Numerology, or What Pythagoras Wrought, by Underwood Dudley, Mathematical Association of America, Washington DC, 1997

Here’s a book that might go on the New Age shelves by mistake.

Who’d have thought that a book about numerology could be such fun? Woody Dudley makes it so. He looks at Pythagoras’ original speculations about the mystical powers of numbers, gematria (giving letters numerical values), the number of the Beast, triangular and pyramidal numbers and Pyramid Power, biorhythms, and how modern numerology (properly numeromancy) was virtually invented by Mrs L. Dow Balliett (Josephine, later Sarah Joanna, probably changed to improve its number power) of Atlantic City, New Jersey, about a hundred years ago.

Among the diversions are Shakespeare’s numbers, biblical numbers and rithmomachy, a once-popular board-game, like chess but with numbered pieces whose moves and power depend on not only their own numbers but those of the pieces they are attacking and the distance between them. (He gives enough information that you could make a set and play the game, which looks much more difficult than chess, but would be ideal for senior maths students.)

Another is “number forms” the patterns that perhaps one in 30 males and one in 15 females carry in their heads, on which numbers are consistently arranged, throughout their lives. Such people may think nothing of them and assume that everyone has one.

Two of the book’s useful contributions are the Law of Small Numbers and the Law of Round Numbers: there aren’t enough small numbers or round numbers to meet the many demands made of them.
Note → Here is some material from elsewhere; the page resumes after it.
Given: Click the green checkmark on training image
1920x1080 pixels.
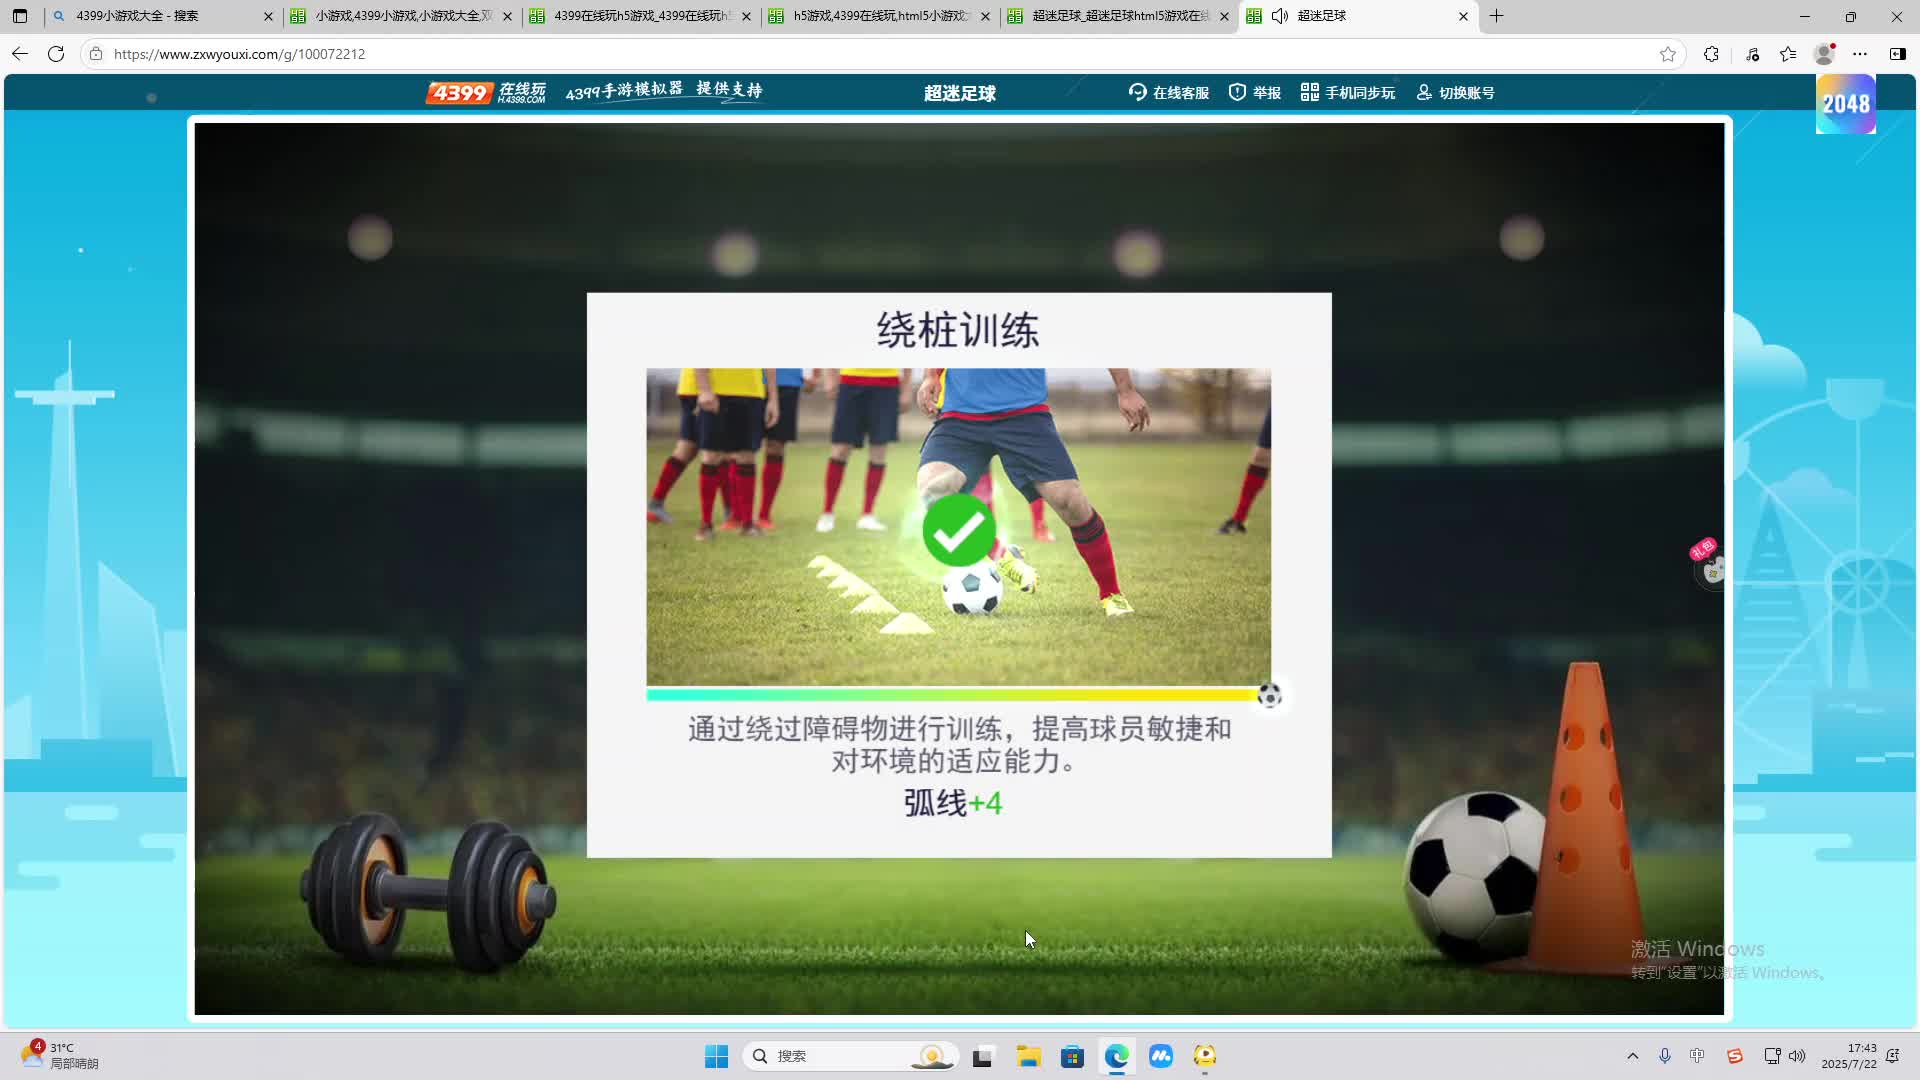Looking at the screenshot, I should [x=958, y=531].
So if you go data-mining for small numbers or rounded-off large numbers and then look for correspondences between them, you’ll find some.

I’m sorry to learn that everybody’s favourite number,

1 + 1
1 + 1
1 + …
= 1.618… or phi,

wasn’t used to design the Parthenon or the Great Pyramid, isn’t generally chosen as the most pleasing proportion for rectangles (1.83 is), doesn’t divide our bodies at the navel (men’s are higher), and apparently wasn’t even called the Golden Section until 1835. It’s still a lovely number to play with, but Dudley shows that many of its mysterious properties also derive from the Law of Small Numbers.

He doesn’t mention our own premier number-cruncher (and muncher, and mixer-upperer), Captain Bruce Cathie, and his invention of “Harmonics” (multiply by 10n, where n is any whole number he pleases) and the grid of great circles he devised/discovered by which UFOs are powered and navigated. Perhaps the puddle is bigger and/or the frog smaller than we imagine.

Dudley never mocks the numerologists, but debunks them with charm and grace and sympathy for their (our) human plight of looking for meaning where there may be none.